Internal control over financial reporting includes maintaining records
that in
reasonable detail accurately and fairly reflect our transactions; providing
reasonable assurance that transactions are recorded as necessary for preparation
of our financial statements; providing reasonable assurance that receipts
and
expenditures of company assets are made in accordance with management
authorization; and providing reasonable assurance that unauthorized acquisition,
use or disposition of company assets that could have a material effect
on our
financial statements would be prevented or detected on a timely basis.
Because
of its inherent limitations, internal control over financial reporting
is not
intended to provide absolute assurance that a misstatement of our financial
statements would be prevented or detected.
Management
conducted an evaluation of the effectiveness of our internal control over
financial reporting based on the framework in Internal Control - Integrated
Framework issued by the Committee of Sponsoring Organizations of the
Treadway Commission. Based on this evaluation, management concluded that
the
company’s internal control over financial reporting was effective as of
September 30, 2005. Deloitte & Touche LLP has audited this assessment of our
internal control over financial reporting; their report is included
below.
REPORT
OF INDEPENDENT REGISTERED PUBLIC ACCOUNTING FIRM
To
the
Board of Directors and
Shareholders
of EMCORE Corporation
Somerset,
New Jersey
We
have
audited management’s assessment, included in Item 9A Controls and Procedures -
Report of Management on Internal Control Over Financial Reporting, that
EMCORE
Corporation (the “Company”) maintained effective internal control over financial
reporting as of September 30, 2005 based on criteria established in Internal
Control—Integrated Framework
issued
by the Committee of Sponsoring Organizations of the Treadway Commission.
The Company’s management is responsible for maintaining effective internal
control over financial reporting and for its assessment of the effectiveness
of
internal control over financial reporting. Our responsibility is to
express an opinion on management’s assessment and an opinion on the
effectiveness of the Company’s internal control over financial reporting based
on our audit.

::::

### To do
[1] According to the internal control report, what does internal control over financial reporting include? List each component it names.
[2] Reproduce the part of the internal control report starting with "The Company’s management" and going on through "on our audit.".

### Data shown

::::

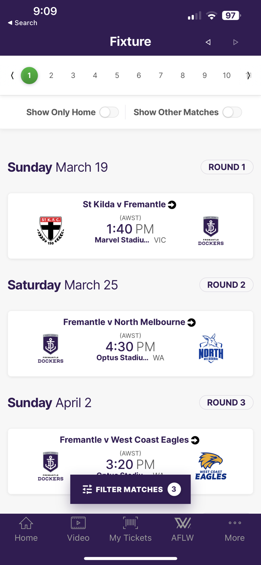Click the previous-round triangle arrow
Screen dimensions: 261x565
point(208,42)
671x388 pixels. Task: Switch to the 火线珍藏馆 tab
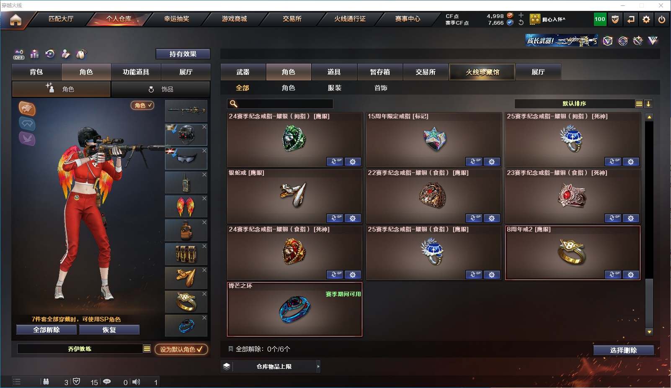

::::

### Exercise solutions
[1]
- Maintaining records that in reasonable detail accurately and fairly reflect our transactions
- Providing reasonable assurance that transactions are recorded as necessary for preparation of our financial statements
- Providing reasonable assurance that receipts and expenditures of company assets are made in accordance with management authorization
- Providing reasonable assurance that unauthorized acquisition, use or disposition of company assets that could have a material effect on our financial statements would be prevented or detected on a timely basis

[2]
The Company’s management is responsible for maintaining effective internal
control over financial reporting and for its assessment of the effectiveness
of
internal control over financial reporting. Our responsibility is to
express an opinion on management’s assessment and an opinion on the
effectiveness of the Company’s internal control over financial reporting based
on our audit.